Instructions for the task =>
What is the number of lines in the entries that include the word "click"? Respond with the number only.

Provided entries =>
====
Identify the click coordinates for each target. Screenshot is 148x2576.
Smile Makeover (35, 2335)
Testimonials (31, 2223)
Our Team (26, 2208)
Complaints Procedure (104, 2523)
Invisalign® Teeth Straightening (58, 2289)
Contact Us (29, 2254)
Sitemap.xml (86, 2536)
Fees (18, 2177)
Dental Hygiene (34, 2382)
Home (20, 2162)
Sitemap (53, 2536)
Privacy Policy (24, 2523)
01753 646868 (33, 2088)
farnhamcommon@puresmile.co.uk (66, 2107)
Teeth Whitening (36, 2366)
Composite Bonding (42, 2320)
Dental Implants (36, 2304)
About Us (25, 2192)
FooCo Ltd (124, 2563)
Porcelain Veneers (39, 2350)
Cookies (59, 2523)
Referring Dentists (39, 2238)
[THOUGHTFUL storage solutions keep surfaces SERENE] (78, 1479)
====
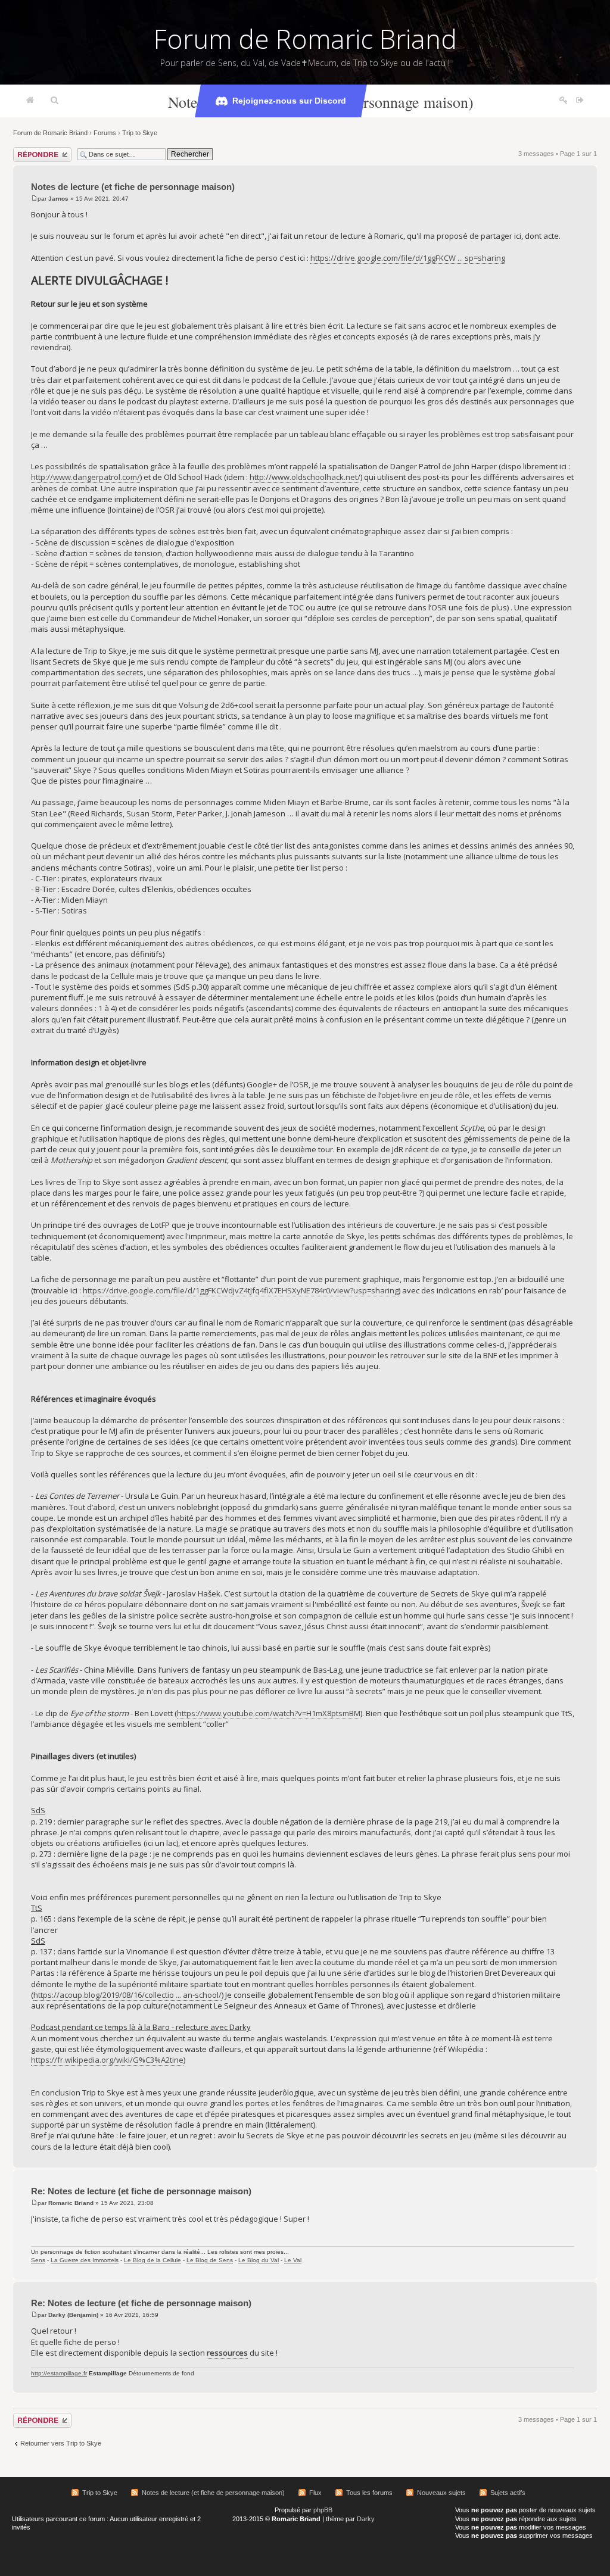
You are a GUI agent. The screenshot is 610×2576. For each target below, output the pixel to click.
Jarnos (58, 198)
====
Solution for this exercise =>
2